Я рада, что не осталась. Рада, что уехала. Я не хочу ни одной из этих непрожитых жизней. Но я не могу от них избавиться. Мои непрожитые, как и прожитые жизни всегда со мной. Они печальны, и я несу эту печаль жизни с чувством вины, печаль жизни в нише, печаль жизни вне и против мира.
Источник моей печали – ГДР. Восторг перед новой эрой, надежда на новую жизнь и нового человека, былая готовность к действию и к самопожертвованию… Пусть от начала ничего не осталось, но оно было. Пусть ничего не осталось от попыток развивать страну, несмотря на систему и вопреки системе, от уверенности, что социализм и свобода неотделимы друг от друга и что будущее за ними, – это было, и это была реальность, добрая реальность как антипод злой реальности реального социализма. Ее исчезновение наполняет меня печалью, хотя я и знаю, что добрая реальность могла существовать лишь как антипод злой реальности и без нее должна была исчезнуть.
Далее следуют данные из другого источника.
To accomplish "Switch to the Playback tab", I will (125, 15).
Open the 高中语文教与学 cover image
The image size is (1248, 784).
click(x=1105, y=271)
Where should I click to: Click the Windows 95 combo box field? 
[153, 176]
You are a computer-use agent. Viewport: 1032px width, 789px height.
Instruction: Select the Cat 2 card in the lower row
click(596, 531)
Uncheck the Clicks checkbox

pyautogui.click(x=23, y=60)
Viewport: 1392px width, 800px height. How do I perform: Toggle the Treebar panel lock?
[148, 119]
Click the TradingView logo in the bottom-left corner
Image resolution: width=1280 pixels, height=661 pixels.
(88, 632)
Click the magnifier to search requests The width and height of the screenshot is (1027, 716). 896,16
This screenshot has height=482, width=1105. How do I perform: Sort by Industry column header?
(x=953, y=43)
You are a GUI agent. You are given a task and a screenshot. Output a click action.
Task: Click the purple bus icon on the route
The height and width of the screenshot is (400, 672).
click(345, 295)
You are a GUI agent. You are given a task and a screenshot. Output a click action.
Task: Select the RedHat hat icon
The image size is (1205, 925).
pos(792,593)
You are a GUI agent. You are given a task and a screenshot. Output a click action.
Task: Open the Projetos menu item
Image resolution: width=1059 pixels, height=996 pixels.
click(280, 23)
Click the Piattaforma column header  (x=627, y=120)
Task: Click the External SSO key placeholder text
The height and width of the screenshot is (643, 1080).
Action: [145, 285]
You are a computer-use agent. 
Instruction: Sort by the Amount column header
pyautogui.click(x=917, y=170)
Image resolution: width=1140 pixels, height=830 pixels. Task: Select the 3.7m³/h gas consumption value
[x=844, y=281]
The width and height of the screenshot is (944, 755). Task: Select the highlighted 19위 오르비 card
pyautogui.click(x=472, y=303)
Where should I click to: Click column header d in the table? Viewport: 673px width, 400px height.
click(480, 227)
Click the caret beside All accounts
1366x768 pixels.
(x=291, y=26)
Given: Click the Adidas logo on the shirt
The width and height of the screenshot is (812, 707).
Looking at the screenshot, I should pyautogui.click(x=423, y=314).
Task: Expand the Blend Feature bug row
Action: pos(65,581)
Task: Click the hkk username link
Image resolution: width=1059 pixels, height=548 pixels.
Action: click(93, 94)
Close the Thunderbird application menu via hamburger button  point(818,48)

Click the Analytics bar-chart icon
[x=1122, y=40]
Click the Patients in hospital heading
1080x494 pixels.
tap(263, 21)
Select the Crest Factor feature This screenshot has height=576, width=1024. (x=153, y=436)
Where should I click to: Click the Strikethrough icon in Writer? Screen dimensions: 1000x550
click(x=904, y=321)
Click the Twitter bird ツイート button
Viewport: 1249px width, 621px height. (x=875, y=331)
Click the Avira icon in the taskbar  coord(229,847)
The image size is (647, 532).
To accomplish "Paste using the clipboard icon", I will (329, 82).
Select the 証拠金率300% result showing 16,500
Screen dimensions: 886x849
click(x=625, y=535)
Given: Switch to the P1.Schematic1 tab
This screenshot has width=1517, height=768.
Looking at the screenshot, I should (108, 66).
Когда живешь в стране со злым режимом, то надеешься на перемены, и однажды эти перемены наступают. Злой режим сменяется добрым. Если ты был против этого, теперь можно быть за. Если тебе пришлось отправиться в изгнание, теперь ты можешь вернуться. Эта страна будет и для тех, кто уехал, и для тех, кто остался, это будет страна, о которой они мечтали. ГДР никогда не будет страной, о которой мечтали. Ее больше нет. Те, что остались, не могут больше радоваться за нее, те, что уехали, не могут больше в нее вернуться. Их изгнание не будет иметь конца. Отсюда эта пустота. И страна, и мечта утрачены навсегда.
Меня печалит не невосполнимость утраты. Меня печалит пустота. Пустота, боль, пустота, боль…
Январь. Субботняя прогулка к плотине Квитцдорф. С утра была мягкая погода, к обеду похолодало, и мы развели костер. Когда появился Лео, мы подумали, что сейчас будет скандал. Но он рассмеялся. И посоветовал в следующий раз получить разрешение на разведение огня, а когда будем уходить, как следует залить костер и все убрать. Сказал, что пришел вовсе не для того, чтобы контролировать нас; просто хотел узнать, как мы поживаем. Мы его первая студенческая бригада. Он всего лишь год как секретарь районного комитета. Потом он подсел к костру. Ел и пил и пел с нами.
Интересно, он и в самом деле намеренно подошел ко мне, как потом мне сказал? Или это все же была случайность? И он просто решил пройтись, размять ноги, когда я села у воды, в стороне от компании? Сначала он остановился рядом, потом присел на корточки, предложил мне сигарету и, щелкнув зажигалкой, дал мне прикурить. Я хорошо запомнила, как он встряхнул пачку, чтобы выскочили две сигареты; одну взяла я, вторую он вытащил губами.